──────── GETOONDE GEGEVENS ────────

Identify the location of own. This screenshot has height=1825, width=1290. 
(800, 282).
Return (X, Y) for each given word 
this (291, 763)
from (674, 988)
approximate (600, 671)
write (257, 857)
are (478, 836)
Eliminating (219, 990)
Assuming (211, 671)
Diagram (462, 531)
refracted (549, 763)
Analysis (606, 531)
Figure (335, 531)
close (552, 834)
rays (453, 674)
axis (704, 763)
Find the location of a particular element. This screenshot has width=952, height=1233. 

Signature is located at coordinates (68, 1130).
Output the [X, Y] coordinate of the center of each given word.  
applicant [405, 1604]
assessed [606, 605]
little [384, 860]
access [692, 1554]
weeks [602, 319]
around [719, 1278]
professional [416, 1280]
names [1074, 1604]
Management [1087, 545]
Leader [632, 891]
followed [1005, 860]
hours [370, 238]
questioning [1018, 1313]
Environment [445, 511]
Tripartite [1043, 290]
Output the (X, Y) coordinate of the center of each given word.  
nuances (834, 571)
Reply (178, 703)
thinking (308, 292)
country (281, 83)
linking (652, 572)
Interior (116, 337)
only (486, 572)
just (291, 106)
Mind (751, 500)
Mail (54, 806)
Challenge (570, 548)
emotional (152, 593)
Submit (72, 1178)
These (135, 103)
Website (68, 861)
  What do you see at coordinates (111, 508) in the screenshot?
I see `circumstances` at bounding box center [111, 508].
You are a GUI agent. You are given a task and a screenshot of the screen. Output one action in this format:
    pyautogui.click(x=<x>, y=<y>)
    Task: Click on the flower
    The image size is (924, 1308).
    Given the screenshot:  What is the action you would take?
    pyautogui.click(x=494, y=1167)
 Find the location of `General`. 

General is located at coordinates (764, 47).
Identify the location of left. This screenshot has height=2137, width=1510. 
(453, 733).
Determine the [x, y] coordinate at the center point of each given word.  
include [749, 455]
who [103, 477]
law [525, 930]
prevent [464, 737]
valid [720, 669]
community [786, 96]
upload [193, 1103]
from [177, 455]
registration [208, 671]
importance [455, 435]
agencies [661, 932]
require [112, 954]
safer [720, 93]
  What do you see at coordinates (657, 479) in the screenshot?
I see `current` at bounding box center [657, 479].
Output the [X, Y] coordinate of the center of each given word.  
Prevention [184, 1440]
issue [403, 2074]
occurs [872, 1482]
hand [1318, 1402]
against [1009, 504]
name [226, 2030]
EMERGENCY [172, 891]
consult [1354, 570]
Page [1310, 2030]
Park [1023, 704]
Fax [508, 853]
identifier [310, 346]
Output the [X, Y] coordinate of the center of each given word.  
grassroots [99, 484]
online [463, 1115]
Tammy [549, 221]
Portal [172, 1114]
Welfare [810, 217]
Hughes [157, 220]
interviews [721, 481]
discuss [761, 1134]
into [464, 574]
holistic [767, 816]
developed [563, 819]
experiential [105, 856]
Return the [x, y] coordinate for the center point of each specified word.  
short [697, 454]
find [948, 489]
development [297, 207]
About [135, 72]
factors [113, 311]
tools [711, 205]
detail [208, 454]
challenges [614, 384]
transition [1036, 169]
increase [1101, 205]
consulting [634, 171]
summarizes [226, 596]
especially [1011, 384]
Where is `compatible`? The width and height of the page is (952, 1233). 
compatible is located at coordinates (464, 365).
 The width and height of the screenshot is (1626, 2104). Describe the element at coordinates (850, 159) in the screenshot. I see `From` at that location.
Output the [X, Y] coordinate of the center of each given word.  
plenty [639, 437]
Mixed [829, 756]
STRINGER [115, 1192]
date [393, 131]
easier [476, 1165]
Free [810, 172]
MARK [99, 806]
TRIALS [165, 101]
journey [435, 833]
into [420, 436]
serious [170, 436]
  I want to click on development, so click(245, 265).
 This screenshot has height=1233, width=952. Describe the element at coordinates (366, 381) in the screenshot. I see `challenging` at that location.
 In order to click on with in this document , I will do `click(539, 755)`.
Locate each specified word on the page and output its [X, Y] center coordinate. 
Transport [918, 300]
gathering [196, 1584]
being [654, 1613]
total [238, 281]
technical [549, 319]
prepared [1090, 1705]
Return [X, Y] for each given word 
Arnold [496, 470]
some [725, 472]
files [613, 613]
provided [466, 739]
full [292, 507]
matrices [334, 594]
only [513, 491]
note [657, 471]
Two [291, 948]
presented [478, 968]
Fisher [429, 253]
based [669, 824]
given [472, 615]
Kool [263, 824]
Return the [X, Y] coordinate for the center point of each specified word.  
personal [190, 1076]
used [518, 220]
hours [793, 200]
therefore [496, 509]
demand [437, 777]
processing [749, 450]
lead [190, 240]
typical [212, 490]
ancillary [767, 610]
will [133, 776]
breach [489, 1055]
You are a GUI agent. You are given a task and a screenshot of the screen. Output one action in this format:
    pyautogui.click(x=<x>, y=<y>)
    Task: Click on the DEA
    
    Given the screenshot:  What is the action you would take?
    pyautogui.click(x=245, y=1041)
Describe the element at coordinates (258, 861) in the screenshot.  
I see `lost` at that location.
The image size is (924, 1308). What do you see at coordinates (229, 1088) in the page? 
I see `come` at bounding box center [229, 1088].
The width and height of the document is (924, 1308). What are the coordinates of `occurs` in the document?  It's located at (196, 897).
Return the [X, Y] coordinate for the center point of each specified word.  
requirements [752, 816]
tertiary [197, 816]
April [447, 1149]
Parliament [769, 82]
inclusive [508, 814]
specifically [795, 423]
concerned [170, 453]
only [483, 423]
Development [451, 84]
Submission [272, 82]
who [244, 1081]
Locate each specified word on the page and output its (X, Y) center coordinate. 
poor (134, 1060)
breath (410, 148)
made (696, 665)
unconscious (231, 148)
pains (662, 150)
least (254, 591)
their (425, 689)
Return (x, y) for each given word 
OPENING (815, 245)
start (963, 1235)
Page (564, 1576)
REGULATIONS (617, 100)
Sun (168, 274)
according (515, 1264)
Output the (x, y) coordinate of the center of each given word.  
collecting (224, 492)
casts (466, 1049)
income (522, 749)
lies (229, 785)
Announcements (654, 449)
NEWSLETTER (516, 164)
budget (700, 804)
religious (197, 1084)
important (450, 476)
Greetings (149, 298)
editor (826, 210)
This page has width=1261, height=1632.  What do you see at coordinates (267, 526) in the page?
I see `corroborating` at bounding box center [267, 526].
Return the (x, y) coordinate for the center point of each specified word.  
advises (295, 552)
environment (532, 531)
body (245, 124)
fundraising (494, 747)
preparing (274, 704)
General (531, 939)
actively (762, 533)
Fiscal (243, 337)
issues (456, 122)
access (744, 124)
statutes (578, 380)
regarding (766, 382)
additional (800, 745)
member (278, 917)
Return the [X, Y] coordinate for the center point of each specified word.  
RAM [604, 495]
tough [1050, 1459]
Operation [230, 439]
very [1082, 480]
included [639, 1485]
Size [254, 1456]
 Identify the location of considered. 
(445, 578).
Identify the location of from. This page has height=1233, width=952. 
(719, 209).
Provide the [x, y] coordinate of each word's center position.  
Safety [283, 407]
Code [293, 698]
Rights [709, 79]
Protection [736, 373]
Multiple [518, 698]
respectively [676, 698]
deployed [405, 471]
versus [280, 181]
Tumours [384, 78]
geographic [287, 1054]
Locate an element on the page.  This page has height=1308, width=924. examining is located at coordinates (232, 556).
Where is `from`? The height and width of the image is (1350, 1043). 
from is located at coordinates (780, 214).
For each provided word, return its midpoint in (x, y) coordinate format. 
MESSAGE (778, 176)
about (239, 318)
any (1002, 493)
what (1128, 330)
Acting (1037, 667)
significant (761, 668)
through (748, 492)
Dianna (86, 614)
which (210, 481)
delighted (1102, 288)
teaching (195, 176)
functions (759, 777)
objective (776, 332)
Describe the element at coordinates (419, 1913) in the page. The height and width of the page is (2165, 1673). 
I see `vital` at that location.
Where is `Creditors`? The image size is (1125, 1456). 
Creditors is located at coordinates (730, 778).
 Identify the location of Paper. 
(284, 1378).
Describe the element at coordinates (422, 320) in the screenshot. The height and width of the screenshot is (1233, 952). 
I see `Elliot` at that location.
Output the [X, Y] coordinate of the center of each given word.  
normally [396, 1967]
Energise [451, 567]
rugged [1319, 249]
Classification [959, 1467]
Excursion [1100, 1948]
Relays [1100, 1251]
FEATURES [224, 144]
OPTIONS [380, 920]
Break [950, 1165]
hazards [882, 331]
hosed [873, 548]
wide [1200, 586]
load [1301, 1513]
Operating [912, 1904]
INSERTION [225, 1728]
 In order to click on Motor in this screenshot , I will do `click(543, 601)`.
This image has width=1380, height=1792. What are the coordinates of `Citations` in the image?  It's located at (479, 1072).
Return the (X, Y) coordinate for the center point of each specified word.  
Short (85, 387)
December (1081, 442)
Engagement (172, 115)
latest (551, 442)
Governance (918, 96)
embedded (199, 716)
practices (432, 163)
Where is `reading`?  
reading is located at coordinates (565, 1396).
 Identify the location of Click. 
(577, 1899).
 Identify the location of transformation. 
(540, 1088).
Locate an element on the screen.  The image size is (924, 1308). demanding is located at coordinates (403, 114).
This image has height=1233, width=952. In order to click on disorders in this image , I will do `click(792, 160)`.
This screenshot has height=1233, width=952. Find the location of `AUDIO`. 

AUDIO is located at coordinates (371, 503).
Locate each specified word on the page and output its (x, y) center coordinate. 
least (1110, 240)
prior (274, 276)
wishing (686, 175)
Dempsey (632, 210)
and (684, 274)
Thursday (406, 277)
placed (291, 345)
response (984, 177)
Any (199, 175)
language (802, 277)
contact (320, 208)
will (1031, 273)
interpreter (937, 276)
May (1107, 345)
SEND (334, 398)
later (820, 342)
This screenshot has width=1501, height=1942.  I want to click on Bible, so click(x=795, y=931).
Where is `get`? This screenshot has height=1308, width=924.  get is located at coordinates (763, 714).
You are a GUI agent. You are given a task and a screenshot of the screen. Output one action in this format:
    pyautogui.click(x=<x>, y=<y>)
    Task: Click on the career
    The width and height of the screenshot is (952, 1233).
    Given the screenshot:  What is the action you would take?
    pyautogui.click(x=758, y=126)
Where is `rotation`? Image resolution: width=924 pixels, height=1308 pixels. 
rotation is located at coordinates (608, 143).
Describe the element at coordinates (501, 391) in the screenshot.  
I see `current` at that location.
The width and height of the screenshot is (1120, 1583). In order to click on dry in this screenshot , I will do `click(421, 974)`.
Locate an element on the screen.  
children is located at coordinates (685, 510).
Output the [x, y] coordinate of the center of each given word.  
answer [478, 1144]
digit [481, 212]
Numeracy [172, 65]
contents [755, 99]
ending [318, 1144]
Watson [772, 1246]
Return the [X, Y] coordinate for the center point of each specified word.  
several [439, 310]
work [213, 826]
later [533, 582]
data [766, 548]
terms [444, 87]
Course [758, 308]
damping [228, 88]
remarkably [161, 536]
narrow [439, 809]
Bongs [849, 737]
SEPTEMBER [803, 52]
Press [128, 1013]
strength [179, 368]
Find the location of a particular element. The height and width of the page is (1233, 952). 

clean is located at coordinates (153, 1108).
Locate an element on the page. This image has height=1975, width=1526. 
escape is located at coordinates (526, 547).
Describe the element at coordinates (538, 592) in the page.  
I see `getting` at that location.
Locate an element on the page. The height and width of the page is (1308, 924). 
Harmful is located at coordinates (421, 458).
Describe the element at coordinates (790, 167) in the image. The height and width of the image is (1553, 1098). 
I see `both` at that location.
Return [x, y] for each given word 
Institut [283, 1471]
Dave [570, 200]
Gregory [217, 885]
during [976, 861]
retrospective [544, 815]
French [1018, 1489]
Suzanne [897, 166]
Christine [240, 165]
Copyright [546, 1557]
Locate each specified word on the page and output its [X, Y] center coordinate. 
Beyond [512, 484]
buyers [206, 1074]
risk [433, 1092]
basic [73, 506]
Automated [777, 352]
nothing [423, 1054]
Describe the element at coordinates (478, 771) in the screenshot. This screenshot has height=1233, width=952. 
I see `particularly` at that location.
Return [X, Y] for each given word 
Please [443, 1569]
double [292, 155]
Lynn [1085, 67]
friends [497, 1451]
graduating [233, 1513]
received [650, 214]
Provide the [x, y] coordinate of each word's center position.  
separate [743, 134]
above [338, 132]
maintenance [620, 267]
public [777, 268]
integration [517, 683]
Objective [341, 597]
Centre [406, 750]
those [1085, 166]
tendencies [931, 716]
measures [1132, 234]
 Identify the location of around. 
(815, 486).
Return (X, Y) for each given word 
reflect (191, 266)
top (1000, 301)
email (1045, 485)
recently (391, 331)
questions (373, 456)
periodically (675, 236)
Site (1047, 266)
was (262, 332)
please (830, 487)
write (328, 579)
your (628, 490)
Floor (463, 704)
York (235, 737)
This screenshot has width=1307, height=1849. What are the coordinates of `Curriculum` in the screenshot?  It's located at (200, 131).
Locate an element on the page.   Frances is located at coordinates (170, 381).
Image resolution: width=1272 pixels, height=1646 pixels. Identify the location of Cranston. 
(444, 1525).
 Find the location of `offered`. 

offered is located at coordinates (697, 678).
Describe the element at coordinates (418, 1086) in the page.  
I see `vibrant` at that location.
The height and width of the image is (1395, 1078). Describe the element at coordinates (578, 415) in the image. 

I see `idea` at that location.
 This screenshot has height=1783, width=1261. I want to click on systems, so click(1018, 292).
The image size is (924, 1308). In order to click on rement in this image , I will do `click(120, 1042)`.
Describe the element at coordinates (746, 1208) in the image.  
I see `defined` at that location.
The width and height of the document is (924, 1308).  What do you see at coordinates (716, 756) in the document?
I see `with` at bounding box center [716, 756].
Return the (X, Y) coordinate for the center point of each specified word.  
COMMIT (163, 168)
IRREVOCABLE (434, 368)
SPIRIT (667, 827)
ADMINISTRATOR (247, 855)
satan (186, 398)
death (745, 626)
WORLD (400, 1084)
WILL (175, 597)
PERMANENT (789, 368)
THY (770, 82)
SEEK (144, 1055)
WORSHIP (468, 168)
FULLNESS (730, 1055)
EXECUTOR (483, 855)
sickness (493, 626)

────────

* OPDRACHT *
Zet de regels hierboven, van de regel met "Image resolution: width=1272" tot en met de allerlaatste regel, om in een JSON-lijst van strings met één string per regel. Laat lege regels weg.

* UITWERKING *
[
  "Image resolution: width=1272 pixels, height=1646 pixels. Identify the location of Cranston. ",
  "(444, 1525).",
  " Find the location of `offered`. ",
  "offered is located at coordinates (697, 678).",
  "Describe the element at coordinates (418, 1086) in the page.  ",
  "I see `vibrant` at that location.",
  "The height and width of the image is (1395, 1078). Describe the element at coordinates (578, 415) in the image. ",
  "I see `idea` at that location.",
  " This screenshot has height=1783, width=1261. I want to click on systems, so click(1018, 292).",
  "The image size is (924, 1308). In order to click on rement in this image , I will do `click(120, 1042)`.",
  "Describe the element at coordinates (746, 1208) in the image.  ",
  "I see `defined` at that location.",
  "The width and height of the document is (924, 1308).  What do you see at coordinates (716, 756) in the document?",
  "I see `with` at bounding box center [716, 756].",
  "Return the (X, Y) coordinate for the center point of each specified word.  ",
  "COMMIT (163, 168)",
  "IRREVOCABLE (434, 368)",
  "SPIRIT (667, 827)",
  "ADMINISTRATOR (247, 855)",
  "satan (186, 398)",
  "death (745, 626)",
  "WORLD (400, 1084)",
  "WILL (175, 597)",
  "PERMANENT (789, 368)",
  "THY (770, 82)",
  "SEEK (144, 1055)",
  "WORSHIP (468, 168)",
  "FULLNESS (730, 1055)",
  "EXECUTOR (483, 855)",
  "sickness (493, 626)"
]